** BEGIN Passage given **

# Jerusalem that now is



## py3ak (Apr 12, 2010)

Is John Brown's interpretation of Galatians 4:25 fairly standard among the Reformed? I'm interested in the contrast between Jerusalem above and Jerusalem that now is, and to a lesser extent in his take on Salem.



> This constitution, of which Sarah is the emblem, corresponds to, is embodied in, "the Jerusalem above." These words are often interpreted of the celestial church; but in this way of considering the phrase, it is difficult to see what is meant by its being the "mother of all believers." The word "above" is used in reference to time as well as place. The phrase before us may mean either the Jerusalem that is above in place—that is, the heavenly Jerusalem, or it may mean the Jerusalem above in time, or the ancient Jerusalem. That the last is its meaning here, seems probable from its being contrasted, not with Jerusalem below or Jerusalem on the earth, but with Jerusalem that now is. Jerusalem seems to have been a seat of religion before the Israelitish economy. Melchizedec, the priest of the most high God, was king of Salem, which we know was an ancient name for Jerusalem, and which was embodied in its later appellation.1 Zedec seems also to have been an ancient name of Jerusalem. This is asserted by the pseudo Josephus. Adonizedek is the king of Jerusalem as Adoni-bezek is the king of Bezek; Joshua x. 1; Judges i. 5; and there seems a reference to this in Isaiah i. 26 ; Jer. xxxi. 33. In this case, "Jerusalem above," or the ancient Jerusalem, is a very appropriate emblem of the religion of fallen man in its primitive form before " the law was added," which is substantially the religion of the New Testament, the latter being the complete development of the former. It is, I apprehend, in reference to the state of things in which Melchizedec was a priest, that our Lord is termed a priest, not after the order of Aaron, who was the priest of a peculiar people, but after the order of Melchizedec, who was the priest of mankind. The expression means more than this.
> 
> If, however, we should understand the word "above" as referring to place, the idea is this,—' All believers of every age have gone to heaven; and when a man becomes a believer, he joins the great society they belong to.' Thus the conversion of the Gentiles is described as their coming and sitting down " with Abraham, Isaac, and Jacob in the kingdom of their Father;" and the apostle, speaking of believers on the earth, says, That they are " come to the spirits of the just made perfect." In either view of it, Jerusalem is the true spiritual church consisting of genuine believers from the beginning down to the present time.

** END Passage given **
** BEGIN Given information **

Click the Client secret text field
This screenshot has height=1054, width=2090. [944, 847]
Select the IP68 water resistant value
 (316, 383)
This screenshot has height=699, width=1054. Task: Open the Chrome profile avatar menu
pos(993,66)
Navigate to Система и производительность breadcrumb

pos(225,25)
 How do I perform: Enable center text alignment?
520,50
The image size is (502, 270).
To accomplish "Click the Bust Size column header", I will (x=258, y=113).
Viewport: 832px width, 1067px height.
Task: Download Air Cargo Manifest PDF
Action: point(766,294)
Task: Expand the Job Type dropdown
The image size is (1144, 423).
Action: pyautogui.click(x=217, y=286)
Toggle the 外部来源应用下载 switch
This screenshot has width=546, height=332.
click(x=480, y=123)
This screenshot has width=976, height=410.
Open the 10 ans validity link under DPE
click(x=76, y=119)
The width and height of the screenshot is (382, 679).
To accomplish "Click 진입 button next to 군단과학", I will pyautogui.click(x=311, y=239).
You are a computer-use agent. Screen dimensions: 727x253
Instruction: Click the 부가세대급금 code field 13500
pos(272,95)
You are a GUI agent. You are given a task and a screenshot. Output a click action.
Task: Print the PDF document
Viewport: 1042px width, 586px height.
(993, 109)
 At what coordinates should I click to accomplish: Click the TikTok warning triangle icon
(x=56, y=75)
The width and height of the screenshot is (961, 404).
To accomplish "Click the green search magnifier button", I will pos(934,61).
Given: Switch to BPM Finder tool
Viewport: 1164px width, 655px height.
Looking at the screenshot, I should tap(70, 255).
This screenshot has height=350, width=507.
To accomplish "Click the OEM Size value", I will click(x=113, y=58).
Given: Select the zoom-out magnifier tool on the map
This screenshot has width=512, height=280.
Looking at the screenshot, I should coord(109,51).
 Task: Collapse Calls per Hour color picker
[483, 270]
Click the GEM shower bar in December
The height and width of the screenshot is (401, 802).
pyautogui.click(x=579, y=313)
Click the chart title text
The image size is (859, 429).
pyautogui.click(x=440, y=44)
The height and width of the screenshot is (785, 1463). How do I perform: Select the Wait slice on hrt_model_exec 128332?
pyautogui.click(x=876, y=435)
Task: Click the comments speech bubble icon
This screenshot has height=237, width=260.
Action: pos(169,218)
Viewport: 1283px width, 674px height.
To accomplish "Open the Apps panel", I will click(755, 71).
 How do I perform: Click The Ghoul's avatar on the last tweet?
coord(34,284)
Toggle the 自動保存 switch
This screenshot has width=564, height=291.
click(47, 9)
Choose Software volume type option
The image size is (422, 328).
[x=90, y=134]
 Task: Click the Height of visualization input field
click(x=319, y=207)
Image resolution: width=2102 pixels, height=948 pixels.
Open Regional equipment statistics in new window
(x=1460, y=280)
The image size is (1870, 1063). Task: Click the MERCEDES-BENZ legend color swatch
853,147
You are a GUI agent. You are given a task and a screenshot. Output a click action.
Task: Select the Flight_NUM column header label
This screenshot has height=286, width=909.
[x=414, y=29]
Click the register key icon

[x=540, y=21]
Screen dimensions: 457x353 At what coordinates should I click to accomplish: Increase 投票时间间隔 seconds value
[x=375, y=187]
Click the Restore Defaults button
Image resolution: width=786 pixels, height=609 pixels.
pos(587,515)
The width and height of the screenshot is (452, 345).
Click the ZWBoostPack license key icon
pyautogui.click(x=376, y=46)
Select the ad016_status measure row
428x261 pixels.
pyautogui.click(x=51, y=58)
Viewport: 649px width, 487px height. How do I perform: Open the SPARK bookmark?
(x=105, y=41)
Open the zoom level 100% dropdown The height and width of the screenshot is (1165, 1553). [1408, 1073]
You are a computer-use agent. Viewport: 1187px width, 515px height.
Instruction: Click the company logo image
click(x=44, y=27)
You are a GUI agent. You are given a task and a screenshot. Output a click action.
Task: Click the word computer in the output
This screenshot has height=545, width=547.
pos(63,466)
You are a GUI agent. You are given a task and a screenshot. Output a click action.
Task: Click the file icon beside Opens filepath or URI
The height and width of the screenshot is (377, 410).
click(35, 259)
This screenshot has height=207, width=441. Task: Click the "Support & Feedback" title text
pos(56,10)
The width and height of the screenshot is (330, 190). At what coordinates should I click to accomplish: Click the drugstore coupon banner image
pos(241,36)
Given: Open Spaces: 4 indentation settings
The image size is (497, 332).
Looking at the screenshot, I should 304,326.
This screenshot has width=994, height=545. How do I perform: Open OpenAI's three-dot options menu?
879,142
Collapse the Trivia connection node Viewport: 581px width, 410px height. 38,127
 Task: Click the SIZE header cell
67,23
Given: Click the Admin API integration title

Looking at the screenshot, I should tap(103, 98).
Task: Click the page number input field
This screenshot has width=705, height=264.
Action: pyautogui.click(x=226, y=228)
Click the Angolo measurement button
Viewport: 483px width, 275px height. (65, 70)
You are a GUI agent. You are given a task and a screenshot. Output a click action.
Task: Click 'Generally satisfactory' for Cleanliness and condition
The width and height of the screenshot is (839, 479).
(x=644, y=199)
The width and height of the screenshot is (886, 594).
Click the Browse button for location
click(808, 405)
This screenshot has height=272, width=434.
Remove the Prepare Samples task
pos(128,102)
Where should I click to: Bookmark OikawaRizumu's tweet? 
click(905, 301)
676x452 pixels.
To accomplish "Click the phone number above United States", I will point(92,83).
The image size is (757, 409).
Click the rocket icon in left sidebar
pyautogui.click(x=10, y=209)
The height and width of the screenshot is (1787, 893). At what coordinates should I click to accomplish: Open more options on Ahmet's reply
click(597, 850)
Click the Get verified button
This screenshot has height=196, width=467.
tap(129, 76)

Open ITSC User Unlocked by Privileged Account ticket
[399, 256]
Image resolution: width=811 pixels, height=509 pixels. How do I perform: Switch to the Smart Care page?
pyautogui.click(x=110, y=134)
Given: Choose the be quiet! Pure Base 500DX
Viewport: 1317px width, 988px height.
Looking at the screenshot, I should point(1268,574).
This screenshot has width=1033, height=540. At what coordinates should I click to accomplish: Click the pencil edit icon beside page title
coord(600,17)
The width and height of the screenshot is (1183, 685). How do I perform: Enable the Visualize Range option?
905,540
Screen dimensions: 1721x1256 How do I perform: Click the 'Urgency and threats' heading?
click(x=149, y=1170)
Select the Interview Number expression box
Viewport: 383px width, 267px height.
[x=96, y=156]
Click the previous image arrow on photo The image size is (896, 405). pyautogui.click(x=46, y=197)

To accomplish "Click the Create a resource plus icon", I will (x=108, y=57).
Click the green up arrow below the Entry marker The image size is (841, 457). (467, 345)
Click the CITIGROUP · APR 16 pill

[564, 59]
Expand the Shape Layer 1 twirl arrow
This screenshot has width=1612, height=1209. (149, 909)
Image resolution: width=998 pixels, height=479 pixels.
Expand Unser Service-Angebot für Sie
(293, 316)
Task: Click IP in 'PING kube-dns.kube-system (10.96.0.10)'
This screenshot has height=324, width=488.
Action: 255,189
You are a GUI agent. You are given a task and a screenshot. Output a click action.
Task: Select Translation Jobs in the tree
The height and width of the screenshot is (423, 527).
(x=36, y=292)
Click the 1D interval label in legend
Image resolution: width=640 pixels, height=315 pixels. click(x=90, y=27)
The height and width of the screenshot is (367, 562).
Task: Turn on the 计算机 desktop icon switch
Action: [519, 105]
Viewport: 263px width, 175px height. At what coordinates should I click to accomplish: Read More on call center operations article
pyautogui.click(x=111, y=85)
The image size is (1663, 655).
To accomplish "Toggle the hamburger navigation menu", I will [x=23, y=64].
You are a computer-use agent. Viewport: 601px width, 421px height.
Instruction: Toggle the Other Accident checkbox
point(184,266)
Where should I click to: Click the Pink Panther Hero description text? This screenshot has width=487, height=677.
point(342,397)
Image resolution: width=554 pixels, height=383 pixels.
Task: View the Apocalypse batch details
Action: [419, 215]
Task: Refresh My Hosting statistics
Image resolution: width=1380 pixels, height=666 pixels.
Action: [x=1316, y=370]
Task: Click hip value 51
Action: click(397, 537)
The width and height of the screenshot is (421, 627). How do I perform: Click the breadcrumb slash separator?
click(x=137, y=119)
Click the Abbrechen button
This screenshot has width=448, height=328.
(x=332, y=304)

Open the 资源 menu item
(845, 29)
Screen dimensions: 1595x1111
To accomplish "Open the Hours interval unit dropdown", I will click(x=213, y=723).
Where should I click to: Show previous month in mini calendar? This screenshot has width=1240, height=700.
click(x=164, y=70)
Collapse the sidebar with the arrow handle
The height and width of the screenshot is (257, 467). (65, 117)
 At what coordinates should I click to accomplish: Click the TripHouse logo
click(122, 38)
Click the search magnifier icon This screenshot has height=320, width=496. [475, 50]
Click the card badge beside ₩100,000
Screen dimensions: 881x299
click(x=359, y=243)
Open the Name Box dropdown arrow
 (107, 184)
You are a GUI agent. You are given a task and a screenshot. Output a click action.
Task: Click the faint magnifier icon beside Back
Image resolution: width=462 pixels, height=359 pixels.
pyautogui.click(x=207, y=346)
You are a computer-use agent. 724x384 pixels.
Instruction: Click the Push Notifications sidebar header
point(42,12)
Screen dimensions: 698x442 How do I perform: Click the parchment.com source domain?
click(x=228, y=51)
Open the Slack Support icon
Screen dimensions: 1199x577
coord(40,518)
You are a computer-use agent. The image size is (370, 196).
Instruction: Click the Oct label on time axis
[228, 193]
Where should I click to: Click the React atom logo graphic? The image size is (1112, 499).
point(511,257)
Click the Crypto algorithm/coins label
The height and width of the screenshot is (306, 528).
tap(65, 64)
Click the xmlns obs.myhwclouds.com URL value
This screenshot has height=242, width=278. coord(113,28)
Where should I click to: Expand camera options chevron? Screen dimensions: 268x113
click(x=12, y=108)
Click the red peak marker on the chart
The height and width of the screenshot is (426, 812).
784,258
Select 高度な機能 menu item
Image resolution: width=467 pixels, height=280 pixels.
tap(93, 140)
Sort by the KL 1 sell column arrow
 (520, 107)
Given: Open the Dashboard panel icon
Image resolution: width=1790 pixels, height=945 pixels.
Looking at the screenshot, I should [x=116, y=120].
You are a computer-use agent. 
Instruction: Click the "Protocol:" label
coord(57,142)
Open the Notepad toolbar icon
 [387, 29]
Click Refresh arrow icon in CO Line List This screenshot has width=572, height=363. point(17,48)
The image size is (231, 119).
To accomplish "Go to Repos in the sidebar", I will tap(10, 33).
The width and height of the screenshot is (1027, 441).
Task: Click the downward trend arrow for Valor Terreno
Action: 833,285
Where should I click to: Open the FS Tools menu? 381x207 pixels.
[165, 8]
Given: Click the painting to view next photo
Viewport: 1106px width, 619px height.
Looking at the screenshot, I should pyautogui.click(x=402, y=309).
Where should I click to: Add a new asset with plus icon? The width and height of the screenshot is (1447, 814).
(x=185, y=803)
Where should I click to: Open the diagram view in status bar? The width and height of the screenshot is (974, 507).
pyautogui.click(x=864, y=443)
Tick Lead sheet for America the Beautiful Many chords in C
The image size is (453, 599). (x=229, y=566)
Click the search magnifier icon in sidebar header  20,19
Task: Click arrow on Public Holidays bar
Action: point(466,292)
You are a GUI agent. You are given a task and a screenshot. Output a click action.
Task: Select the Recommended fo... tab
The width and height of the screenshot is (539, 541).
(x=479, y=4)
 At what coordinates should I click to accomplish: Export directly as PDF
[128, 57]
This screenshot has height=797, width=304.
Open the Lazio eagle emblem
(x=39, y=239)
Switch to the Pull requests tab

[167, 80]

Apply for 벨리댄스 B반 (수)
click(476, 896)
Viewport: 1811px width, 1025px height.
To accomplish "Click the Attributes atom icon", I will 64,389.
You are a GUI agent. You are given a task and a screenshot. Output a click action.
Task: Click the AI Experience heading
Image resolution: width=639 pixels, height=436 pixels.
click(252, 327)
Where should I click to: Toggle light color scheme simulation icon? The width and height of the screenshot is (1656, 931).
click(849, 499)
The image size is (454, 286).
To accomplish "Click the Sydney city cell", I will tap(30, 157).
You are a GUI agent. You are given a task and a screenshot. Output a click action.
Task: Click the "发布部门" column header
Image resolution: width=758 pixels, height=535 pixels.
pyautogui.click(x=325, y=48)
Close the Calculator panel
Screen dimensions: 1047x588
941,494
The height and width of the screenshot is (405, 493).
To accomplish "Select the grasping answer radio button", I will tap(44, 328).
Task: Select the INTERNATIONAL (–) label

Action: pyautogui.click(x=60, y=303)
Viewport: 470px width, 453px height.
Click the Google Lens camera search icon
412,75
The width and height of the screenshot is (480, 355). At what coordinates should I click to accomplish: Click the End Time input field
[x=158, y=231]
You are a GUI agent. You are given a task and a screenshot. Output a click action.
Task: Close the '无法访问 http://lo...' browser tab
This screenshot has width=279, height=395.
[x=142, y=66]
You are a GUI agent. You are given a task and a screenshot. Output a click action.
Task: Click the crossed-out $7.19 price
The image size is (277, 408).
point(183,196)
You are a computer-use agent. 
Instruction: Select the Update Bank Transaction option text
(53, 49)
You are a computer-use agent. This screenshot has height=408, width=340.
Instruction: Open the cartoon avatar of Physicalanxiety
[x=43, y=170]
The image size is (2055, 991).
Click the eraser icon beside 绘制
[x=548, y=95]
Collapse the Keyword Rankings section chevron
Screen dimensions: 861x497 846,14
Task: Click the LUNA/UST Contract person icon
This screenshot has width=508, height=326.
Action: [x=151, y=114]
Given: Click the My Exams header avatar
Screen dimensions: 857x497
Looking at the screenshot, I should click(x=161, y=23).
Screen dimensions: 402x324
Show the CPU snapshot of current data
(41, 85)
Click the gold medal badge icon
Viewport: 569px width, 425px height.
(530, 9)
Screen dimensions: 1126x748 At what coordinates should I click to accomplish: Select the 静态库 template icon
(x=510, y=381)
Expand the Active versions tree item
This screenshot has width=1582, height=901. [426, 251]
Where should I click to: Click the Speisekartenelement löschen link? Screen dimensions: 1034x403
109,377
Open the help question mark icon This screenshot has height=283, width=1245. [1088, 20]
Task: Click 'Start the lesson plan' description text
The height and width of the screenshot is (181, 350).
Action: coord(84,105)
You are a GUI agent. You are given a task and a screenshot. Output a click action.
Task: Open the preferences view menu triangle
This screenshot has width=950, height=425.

** END Given information **

→ **What is asked**:
[1] Copy the Galatians 4:25 thread word for word from "## py3ak (Apr" to "take on Salem.".
[2] Write the next part of the forum thread on Galatians 4:25, picking up after its final sentence.

→ **Outputs by task**:
[1]
## py3ak (Apr 12, 2010)

Is John Brown's interpretation of Galatians 4:25 fairly standard among the Reformed? I'm interested in the contrast between Jerusalem above and Jerusalem that now is, and to a lesser extent in his take on Salem.

[2]
----------



## py3ak (Apr 16, 2010)

Any takers?


----------



## Gesetveemet (Apr 16, 2010)

I would just like to add something William Huntington wrote that I have always liked and believe. Sorry I can not answer the question. 



> The Dimension of Eternal Love by WILLIAM HUNTINGTON
> 
> " . . . Eternal love raised them up under the same tree where they fell; as it is written, "I raised thee up under the apple tree: there thy mother brought thee forth, there she brought thee forth, that bare thee." (Song 8:5) This mother (according to Paul, Gal 4:24) is the heavenly Jerusalem; and the heavenly Jerusalem; is the covenant of grace and God's elect in it; both typified by Sarah and her son Isaac. To Adam and Eve was the first promise of the covenant of grace revealed; and by the application of the promise were they brought forth from black despair to hope in God's mercy through Christ. . . . "





.


----------



## Jerusalem Blade (Apr 17, 2010)

Hello Ruben,

Interesting question. I don’t have many commentaries on Galatians; Stott, Luther, Hendriksen, Calvin, Gill, and a few others. I like Calvin’s view the best:



> 24. _These are the two covenants_. I have thought it better to adopt this translation, in order not to lose sight of the beauty of the comparison; for Paul compares the two διαθὢκαι, to two mothers, and to employ _testamentum_, (a testament,) which is a neuter noun, for denoting a mother, would be harsh. The word _pactio_ (a covenant) appears to be, on that account, more appropriate; and indeed the desire of obtaining perspicuity, as well as elegance, has led me to make this choice.
> 
> The comparison is now formally introduced. As in the house of Abraham there were two mothers, so are there also in the Church of God. Doctrine is the mother of whom we are born, and is twofold, Legal and Evangelical. The legal mother, whom Hagar resembles, _gendereth to bondage_. Sarah again, represents the second, which gendereth to freedom; though Paul begins higher, and makes our first mother Sinai, and our second, Jerusalem. The two covenants, then, are the mothers, of whom children unlike one another are born; for the legal covenant makes slaves, and the evangelical covenant makes freemen.
> 
> ...



When I look over Gill and Hendriksen as well, they seem to agree in the main, though Gill is silent on the “church” in the OT being part of the “Jerusalem above”, but refers strictly to the “Gospel church”. None of them go back to Melchizedec and Salem as Brown does. I see there is great depth to be fathomed in this matter (which I have not liberty to plumb at the time), in the allegory Paul conceives.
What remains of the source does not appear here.